The Fair Play Men and their system continued after the end of the war. In 1784, a second Treaty at Fort Stanwix ceded the Native American lands to the new government of the United States (and recognized Pine Creek as "Tiadaghton Creek"). When the land office opened in May 1785, the Fair Play men were no longer illegal settlers and their existing land claims were recognized.

==Legacy==
There are no original written records from the Fair Play Men or their Declaration of Independence, although many later accounts exist. The two main theories that have been advanced to explain this are: first that any records were destroyed in the Great Runaway (only one house survived in the whole West Branch valley); or second that they kept no records to avoid incriminating themselves as they were illegal settlers. The riders to Philadelphia are supposed to have lost their copy of the Declaration of Independence when ambushed or later when jailed.

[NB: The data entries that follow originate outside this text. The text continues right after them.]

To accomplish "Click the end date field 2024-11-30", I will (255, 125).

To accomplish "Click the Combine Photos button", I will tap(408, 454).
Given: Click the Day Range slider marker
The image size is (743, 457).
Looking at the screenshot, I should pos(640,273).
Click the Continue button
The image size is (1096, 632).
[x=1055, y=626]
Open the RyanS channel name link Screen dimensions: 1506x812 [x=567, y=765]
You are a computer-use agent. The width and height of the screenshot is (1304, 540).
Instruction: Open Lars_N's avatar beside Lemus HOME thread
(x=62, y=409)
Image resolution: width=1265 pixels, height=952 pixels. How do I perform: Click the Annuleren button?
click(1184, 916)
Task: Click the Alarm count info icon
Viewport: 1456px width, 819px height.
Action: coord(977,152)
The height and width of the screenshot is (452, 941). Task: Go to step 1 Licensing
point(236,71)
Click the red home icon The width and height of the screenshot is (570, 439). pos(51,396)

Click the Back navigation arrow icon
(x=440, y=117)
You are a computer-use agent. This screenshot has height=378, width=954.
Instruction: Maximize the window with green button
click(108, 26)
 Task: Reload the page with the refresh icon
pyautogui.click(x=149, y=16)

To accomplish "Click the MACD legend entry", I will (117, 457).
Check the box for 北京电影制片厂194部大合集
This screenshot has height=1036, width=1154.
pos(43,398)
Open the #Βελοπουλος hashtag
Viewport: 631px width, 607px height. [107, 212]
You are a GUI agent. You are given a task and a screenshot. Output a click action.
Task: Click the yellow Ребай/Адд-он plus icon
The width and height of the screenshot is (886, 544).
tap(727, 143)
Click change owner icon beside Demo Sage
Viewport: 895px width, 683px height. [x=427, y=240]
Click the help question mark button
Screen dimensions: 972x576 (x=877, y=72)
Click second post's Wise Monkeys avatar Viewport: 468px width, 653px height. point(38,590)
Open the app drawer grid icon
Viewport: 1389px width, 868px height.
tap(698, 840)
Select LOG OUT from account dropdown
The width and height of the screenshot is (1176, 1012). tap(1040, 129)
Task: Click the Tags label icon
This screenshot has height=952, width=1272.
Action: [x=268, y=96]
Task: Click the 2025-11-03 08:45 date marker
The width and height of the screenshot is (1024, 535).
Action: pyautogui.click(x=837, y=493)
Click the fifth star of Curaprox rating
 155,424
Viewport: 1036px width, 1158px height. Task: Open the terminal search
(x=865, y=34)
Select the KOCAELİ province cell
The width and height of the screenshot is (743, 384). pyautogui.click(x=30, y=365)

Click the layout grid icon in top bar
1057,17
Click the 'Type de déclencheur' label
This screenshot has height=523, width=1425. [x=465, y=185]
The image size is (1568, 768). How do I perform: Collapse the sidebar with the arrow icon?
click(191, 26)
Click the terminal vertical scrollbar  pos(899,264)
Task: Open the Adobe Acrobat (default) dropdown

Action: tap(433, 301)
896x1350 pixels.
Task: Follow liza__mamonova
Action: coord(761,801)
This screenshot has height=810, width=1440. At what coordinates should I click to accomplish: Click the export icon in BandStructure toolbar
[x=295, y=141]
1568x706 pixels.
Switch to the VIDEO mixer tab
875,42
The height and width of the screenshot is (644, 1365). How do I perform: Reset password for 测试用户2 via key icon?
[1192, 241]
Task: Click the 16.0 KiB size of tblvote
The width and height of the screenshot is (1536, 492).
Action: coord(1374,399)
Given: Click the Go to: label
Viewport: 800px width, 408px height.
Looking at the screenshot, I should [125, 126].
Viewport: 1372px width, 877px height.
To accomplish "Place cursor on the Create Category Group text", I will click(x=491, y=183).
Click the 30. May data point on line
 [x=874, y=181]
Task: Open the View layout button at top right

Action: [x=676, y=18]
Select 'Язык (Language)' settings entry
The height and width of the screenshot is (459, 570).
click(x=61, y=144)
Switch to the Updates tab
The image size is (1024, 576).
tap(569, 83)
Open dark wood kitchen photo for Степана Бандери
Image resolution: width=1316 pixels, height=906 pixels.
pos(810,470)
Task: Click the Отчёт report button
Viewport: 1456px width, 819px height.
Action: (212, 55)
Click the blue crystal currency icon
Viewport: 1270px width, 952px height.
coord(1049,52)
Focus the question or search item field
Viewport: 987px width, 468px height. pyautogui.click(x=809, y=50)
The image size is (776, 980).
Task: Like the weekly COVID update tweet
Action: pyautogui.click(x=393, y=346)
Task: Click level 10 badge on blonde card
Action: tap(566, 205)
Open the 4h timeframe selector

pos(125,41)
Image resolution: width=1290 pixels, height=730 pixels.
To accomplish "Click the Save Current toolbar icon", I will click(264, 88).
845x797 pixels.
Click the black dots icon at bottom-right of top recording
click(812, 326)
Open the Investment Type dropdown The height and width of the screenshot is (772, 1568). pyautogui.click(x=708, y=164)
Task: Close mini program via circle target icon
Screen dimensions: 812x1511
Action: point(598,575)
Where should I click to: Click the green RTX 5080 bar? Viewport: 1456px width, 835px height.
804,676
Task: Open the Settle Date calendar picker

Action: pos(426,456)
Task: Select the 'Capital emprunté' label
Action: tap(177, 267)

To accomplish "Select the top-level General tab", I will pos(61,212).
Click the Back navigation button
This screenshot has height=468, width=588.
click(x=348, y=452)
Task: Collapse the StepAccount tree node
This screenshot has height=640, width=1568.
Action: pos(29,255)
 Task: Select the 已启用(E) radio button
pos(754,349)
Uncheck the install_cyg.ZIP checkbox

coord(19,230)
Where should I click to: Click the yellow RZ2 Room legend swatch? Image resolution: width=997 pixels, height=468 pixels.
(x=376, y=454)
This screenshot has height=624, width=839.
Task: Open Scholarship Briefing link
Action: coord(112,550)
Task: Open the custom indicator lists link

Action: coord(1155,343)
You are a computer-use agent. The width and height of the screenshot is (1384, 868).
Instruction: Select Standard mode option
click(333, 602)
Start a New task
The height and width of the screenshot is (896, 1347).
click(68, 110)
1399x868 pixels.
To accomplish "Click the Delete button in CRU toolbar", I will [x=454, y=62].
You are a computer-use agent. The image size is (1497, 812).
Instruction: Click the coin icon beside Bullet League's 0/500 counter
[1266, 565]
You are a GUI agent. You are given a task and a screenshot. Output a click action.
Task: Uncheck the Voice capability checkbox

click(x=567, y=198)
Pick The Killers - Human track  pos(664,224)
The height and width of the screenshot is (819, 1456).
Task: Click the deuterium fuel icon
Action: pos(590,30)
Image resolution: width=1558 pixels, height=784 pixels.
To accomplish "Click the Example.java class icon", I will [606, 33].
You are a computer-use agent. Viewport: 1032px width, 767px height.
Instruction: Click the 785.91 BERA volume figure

In the absence of primary written records, some modern historians have doubted whether the actual Tiadaghton Declaration of Independence took place on July 4, 1776, or whether it was made before knowledge of the United States Declaration of Independence in Philadelphia reached the Fair Play Men.

The closest borough to the "Tiadaghton Elm" site is Jersey Shore in Lycoming County, which has a week-long Town Meeting each year over the Fourth of July. The Town Meeting includes a procession of people dressed as the Fair Play Men and a Tiadaghton Elm ceremony.